Are the same restrictions applied to golf courses that they apply to Motorways?

Are the same restrictions applied to golf courses that they apply to Motorways?
Getting planning permission for a golf course is often a lot easier than getting planning permission for 'structural' development. However once a site has been granted permission for a golf course it is no longer so difficult (after a respectable period of course) to apply for planning permission to do something more 'structural' (like a housing estate or a retail park!).

slumpystones wrote:
What of the potential archaeology uprooted and piled up to make nice embankments?
There's a few cases of holy wells being located on golf courses - much, I'm sure, to the consternation of the golfers themselves!

Bloody hippies wandering along public footpaths to see public ancient monuments on their public bloody golf courses... ;o)

Mind you - the thought of a golf ball whacking you on the ear on a freezing cold spring morning doesn't half keep you alert!

G x

slumpystones wrote:
This has bugged me for a while. Do Golf Courses or massive garden projects require more than a cursory planning permission? What of the potential archaeology uprooted and piled up to make nice embankments?

Are the same restrictions applied to golf courses that they apply to Motorways?

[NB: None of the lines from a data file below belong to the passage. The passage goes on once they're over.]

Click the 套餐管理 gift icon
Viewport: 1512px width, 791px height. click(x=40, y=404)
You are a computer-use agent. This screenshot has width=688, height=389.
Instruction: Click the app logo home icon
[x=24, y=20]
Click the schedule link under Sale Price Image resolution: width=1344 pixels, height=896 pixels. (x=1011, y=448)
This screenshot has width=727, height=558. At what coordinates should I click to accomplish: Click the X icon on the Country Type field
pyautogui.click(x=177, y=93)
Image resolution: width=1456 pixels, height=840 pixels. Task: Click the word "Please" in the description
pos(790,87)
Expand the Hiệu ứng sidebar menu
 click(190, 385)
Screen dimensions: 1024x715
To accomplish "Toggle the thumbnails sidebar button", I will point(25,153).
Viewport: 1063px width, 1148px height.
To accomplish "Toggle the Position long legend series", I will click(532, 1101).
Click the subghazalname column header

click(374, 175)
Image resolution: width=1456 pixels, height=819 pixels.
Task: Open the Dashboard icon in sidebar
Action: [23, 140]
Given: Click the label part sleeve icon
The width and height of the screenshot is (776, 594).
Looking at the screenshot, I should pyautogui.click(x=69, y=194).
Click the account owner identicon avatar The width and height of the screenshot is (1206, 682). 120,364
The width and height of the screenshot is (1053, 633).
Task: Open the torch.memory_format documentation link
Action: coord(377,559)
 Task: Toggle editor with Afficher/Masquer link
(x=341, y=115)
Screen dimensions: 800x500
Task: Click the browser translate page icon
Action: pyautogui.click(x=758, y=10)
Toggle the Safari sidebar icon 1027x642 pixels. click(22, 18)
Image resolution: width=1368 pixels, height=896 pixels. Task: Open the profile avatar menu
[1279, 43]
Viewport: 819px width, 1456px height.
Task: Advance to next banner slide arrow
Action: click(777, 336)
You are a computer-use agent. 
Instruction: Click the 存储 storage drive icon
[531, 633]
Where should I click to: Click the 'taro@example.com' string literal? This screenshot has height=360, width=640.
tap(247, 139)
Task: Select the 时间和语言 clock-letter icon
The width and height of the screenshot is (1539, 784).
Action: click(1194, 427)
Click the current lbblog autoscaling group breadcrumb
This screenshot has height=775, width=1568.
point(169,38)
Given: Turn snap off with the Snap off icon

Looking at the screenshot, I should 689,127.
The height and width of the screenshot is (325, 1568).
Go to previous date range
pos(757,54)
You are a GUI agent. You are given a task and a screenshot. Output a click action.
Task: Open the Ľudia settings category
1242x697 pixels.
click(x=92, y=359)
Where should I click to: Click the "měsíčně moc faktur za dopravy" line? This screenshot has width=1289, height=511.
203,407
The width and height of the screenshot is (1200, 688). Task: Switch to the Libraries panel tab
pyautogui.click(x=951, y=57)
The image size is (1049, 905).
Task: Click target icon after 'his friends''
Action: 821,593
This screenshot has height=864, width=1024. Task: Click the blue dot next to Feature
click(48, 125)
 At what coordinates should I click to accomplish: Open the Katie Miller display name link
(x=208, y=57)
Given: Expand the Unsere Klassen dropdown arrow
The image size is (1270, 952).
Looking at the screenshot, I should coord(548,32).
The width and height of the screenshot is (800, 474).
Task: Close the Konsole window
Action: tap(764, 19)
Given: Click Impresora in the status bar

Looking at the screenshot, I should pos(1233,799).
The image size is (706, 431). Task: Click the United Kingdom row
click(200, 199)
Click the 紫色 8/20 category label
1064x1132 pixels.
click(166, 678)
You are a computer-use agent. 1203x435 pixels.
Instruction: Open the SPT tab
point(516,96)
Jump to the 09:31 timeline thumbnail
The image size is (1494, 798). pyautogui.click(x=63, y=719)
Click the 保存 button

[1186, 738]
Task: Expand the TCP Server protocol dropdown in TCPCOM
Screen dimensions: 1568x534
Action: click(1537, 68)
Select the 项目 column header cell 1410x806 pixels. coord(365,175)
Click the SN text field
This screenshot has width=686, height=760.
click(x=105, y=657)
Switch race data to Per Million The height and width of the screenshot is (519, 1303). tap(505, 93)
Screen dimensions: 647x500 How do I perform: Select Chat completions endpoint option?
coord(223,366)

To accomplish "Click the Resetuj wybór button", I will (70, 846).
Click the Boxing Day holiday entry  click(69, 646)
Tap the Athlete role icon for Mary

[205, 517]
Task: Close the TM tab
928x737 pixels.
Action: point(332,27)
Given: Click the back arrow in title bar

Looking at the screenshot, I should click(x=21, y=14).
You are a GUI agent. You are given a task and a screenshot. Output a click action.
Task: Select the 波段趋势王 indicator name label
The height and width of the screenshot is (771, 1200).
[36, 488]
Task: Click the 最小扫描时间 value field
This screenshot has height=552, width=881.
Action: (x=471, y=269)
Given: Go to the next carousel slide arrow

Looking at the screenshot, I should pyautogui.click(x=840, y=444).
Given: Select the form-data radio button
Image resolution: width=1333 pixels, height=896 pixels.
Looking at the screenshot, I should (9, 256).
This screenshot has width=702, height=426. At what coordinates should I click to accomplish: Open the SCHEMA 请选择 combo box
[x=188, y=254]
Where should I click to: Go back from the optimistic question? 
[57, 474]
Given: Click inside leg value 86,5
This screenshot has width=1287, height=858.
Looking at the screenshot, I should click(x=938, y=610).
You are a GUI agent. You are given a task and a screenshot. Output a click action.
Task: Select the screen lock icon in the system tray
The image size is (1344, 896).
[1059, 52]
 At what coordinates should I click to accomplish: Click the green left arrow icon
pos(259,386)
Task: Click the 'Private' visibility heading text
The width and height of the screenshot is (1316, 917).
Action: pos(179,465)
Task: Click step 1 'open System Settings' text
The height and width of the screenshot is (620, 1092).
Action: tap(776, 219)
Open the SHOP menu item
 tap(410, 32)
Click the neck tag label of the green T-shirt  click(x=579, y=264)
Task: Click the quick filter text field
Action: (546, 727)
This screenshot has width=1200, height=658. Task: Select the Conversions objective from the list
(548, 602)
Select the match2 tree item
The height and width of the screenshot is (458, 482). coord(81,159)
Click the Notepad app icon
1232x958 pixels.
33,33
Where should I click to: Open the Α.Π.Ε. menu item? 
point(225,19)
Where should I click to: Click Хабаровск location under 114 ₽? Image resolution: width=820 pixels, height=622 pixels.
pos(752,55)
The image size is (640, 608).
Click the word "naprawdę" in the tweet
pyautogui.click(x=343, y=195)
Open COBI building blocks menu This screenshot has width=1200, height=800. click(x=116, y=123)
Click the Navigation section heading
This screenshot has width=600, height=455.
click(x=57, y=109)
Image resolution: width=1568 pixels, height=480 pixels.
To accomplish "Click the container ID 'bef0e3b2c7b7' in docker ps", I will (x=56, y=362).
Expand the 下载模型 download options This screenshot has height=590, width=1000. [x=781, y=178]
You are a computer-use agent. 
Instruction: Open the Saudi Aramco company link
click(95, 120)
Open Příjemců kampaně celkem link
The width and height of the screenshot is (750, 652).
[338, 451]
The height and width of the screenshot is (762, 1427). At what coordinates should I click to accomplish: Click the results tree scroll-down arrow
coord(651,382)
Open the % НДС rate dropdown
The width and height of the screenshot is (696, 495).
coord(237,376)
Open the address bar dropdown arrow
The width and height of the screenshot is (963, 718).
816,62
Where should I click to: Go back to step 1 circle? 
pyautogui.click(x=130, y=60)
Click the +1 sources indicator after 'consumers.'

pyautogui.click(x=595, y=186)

Off the top of me head , Gourouck GC has rock art , Camperdown in Dundee has a souterrain and standing stone , Crieff a stone circle , Alyth a standing stone , Pitlochry had a possible stone circle .They occupy a lot of land for the pleasure of a few , use lots of pesticides ,although there are rare organic examples . Green , hippy rant over

A prime example...

More recently the construction of a golf course had caused large parts of the site to be badly disturbed by irrigation pipes, bunkers and platforms for teeing-off greens, the platforms being built up with a blue clay that had deeply stained the deposits underlying them.
http://ads.ahds.ac.uk/catalogue/projArch/ctrl/cgc98/index.cfm

slumpystones wrote:
This has bugged me for a while. Do Golf Courses or massive garden projects require more than a cursory planning permission? What of the potential archaeology uprooted and piled up to make nice embankments?

Are the same restrictions applied to golf courses that they apply to Motorways?

Not sure about planning permission but in Newport it's not particularly difficult, especially when it's the Celtic Manor and in particular that they've got the 2010 Ryder Cup. The courses they have now have taken over the landscape dramatically and they want to build more to stretch down towards Caerleon. I'm hoping that they won't be allowed as part of the hill they want to build a new course on is believed to be the resting place of bronze/iron age persons.

I hate golf!

Most of the countryside round our part of the world (somerset) has a landscape characterization made by the planners/archaeologists. There are a couple of golf courses round Bath that have round barrows as well. The one nearest to me has roman buildings under the Fairway?? plus it abuts an iron age hillfort, so presumably it is protected. Read a desktop survey by archaeologists when the golfcourse wanted to plant trees, so in this instance there is a cordinated policy to protect the landscape and its history, its the farmers that are more destructive.